So I decided to go to this Girl With a One Track Mind blog and give it a once over. Well, I tried. I tried to read an entire entry without falling into a catatonic state, but I couldn't quite do it. It's really quite dull unfortunately. Go have a look yourself. Her blog is basically thus:
"Woke up, I am horny, I am so wet, I want sex, frigged myself, god I love sex. Went to the gym, I was so wet, I was so horny, I wanted sex. On the way home I saw a bloke, he was so hot, god I was so horny, I so want sex. Got home. Called a friend over, we had sex. I want more now. I am so horny. I want sex."
And so on. Seemingly every encounter or experience this woman has, is in relation to sex. Nothing of any significant meaning appears to occur in her life, unless it can be related to sex. Which is absolutely fine, but it sure as hell has nothing to do with me. I don't actually spend every waking moment of my life thinking about sex. In fact, I don't spend every waking moment of my life thinking about any one thing. I'd consider that an incredibly boring way to live in all honesty. But I suppose that's just me who requires a varied life which includes sex, but isn't centered on it.
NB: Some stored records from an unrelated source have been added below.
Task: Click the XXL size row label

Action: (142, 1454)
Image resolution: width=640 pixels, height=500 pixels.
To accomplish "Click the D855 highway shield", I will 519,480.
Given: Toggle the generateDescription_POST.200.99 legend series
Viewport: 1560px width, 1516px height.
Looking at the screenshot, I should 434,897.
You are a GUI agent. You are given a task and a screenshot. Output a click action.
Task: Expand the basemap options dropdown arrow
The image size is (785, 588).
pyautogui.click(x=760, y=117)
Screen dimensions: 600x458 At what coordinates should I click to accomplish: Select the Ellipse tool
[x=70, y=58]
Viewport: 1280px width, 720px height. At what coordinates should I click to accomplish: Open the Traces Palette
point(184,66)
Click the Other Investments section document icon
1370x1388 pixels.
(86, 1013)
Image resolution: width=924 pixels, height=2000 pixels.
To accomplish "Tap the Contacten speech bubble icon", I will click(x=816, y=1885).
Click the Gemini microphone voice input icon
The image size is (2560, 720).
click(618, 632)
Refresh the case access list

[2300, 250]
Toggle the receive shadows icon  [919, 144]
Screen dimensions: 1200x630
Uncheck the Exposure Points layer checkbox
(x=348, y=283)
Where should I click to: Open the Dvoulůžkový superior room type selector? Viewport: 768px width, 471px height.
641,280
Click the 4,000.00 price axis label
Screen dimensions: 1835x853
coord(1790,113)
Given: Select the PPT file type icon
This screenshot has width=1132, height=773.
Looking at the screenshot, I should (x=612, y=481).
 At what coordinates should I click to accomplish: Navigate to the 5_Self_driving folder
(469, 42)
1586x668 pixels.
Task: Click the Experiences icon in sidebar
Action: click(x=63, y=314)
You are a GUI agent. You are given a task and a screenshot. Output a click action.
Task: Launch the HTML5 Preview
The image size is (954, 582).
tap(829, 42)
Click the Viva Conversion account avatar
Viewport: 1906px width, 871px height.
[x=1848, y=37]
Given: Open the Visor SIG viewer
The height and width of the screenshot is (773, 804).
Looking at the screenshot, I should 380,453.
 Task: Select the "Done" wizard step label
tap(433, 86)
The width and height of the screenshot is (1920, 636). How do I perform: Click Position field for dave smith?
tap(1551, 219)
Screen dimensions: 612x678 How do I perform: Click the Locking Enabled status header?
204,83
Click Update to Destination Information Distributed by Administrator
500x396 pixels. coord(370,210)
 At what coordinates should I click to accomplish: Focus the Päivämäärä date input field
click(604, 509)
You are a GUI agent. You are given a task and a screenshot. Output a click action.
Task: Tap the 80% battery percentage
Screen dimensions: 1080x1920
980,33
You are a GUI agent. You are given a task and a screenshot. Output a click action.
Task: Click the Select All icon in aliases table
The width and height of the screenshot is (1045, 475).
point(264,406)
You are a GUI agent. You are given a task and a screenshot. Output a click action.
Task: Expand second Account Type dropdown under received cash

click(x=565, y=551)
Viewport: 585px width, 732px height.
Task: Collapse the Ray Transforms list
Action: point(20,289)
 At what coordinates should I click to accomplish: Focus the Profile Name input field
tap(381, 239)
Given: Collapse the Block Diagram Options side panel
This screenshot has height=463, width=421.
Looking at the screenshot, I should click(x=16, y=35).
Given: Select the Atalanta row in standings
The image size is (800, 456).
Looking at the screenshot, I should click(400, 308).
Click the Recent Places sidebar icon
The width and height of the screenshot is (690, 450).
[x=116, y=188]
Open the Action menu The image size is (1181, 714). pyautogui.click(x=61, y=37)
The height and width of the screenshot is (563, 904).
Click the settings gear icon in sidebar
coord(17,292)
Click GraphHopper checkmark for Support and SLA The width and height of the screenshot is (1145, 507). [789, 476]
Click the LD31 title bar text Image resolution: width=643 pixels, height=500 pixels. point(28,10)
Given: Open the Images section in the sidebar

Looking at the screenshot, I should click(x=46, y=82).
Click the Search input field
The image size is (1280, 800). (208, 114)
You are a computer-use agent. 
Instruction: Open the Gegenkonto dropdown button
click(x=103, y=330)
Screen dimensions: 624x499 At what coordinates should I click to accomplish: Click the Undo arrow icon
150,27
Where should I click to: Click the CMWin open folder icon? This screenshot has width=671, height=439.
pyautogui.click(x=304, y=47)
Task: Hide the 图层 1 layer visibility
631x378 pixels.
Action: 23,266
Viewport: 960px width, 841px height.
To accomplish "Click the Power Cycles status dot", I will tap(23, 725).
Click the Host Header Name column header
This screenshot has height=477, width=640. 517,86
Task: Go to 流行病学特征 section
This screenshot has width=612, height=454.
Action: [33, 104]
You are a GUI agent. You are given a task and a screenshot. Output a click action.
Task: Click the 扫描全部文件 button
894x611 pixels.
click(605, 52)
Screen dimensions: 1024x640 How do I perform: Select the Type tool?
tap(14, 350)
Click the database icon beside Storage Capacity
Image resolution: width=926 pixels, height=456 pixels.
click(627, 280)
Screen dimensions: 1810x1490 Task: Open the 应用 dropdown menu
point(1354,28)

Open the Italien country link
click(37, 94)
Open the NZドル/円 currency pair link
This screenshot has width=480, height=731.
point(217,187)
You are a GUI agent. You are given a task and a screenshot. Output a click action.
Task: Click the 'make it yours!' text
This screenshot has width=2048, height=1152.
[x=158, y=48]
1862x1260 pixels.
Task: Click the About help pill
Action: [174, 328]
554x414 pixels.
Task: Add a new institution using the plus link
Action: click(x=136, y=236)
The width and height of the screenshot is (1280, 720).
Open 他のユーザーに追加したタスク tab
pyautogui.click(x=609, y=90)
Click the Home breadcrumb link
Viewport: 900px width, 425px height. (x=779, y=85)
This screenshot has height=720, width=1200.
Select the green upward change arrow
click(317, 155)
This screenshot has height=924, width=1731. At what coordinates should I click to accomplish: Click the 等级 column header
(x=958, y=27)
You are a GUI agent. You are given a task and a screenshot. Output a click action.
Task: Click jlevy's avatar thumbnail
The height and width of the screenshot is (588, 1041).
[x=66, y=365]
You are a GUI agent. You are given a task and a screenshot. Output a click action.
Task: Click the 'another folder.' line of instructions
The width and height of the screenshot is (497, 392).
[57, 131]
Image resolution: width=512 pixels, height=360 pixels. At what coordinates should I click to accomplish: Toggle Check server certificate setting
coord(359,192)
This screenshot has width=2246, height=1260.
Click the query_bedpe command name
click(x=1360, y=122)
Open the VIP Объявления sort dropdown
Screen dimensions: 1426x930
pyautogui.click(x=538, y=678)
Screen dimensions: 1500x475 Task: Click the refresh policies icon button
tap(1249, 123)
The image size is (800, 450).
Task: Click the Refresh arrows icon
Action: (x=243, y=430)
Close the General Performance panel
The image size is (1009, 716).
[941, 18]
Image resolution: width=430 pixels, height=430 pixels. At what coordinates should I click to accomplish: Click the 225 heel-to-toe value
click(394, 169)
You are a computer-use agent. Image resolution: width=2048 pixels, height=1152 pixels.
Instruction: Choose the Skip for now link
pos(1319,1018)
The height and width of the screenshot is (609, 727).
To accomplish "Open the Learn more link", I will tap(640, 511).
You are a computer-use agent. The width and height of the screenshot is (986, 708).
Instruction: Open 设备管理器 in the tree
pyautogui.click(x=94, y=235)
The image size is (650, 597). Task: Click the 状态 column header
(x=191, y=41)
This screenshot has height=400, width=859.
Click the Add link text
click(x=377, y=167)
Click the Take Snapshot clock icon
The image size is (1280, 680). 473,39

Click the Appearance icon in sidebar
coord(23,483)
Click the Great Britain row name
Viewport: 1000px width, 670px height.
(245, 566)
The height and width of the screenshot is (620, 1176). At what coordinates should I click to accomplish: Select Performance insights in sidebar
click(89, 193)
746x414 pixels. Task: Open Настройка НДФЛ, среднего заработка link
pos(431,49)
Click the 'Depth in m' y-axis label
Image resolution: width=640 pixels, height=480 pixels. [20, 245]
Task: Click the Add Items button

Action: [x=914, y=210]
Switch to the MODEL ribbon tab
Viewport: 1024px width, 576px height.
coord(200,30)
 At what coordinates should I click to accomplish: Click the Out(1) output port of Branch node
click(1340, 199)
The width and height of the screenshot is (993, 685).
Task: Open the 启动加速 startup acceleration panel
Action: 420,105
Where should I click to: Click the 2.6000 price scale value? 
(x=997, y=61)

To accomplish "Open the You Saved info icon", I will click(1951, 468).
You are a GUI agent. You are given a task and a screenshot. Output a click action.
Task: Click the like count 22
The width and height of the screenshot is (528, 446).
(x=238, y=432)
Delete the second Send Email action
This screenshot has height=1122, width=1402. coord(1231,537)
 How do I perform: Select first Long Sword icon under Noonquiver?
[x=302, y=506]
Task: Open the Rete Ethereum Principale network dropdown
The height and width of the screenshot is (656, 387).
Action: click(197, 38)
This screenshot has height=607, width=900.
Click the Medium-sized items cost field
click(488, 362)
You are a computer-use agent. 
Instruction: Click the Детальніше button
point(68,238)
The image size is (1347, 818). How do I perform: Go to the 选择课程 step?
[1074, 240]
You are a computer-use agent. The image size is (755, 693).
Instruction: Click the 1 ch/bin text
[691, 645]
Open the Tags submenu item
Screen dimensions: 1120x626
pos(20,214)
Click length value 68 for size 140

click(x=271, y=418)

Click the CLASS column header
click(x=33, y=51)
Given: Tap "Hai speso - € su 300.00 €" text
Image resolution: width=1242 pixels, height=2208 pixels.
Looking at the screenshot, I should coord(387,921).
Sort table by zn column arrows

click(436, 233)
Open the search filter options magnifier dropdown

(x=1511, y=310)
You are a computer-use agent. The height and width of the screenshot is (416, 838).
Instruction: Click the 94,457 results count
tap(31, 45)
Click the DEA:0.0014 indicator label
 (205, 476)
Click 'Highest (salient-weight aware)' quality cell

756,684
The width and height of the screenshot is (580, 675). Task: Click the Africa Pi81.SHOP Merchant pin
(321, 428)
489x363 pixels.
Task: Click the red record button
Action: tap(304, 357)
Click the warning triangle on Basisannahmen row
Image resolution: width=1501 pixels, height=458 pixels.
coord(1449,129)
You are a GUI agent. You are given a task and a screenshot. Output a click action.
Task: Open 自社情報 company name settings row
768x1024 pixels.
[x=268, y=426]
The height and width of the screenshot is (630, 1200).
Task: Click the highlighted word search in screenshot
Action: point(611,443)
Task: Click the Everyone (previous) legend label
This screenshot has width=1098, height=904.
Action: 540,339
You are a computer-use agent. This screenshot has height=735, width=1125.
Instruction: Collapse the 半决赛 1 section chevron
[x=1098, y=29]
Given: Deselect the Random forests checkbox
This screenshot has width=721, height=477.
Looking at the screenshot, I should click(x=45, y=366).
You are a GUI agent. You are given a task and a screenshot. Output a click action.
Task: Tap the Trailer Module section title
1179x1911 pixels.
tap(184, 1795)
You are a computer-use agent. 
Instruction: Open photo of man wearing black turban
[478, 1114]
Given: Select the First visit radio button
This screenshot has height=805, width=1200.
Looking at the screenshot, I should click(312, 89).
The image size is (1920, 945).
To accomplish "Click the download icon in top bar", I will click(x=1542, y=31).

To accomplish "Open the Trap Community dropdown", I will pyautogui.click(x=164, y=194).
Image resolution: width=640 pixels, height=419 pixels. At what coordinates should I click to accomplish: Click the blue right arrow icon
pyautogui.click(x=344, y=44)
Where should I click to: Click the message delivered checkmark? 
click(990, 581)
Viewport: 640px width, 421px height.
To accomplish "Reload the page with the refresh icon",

In this documentary program, we were then told that the opposite of this constant insatiable desire to be pounded, was the "Bridget Jones" generation. Women who only partake in the ghastly act of sex (missionary, under 10 minutes, lights off) as an act of love; nothing to do with pure sexual pleasure. This old generation of women enjoy sex, but only in the parameters of a close intimate relationship; and even then they probably only ever have "vanilla" sex, so unfulfilled are their pitiful lives. Should they ever venture to engage in the act with someone other than a domesticated lap-dog live-in man and have a squalid one-night stand, they will find themselves racked with interminable guilt; they are so last decade.
On the contrary, this new generation of blog-slut women have sex whenever, wherever and with whomever they want. They are constantly, day in and day out, on the look out for sex. They are impossibly horny and love nothing more than casual fucking.

So basically these are the options, ladies. Either you are stuck in a stifling relationship enduring a repetitive and bland sex life, or you are single and fucking everything with a pulse. You're either the madonna or the whore. Sound familiar? Oh yeah, it just so happens that those have been pretty much the two options available for women SINCE THE DAWN OF TIME. Well done clit-lit!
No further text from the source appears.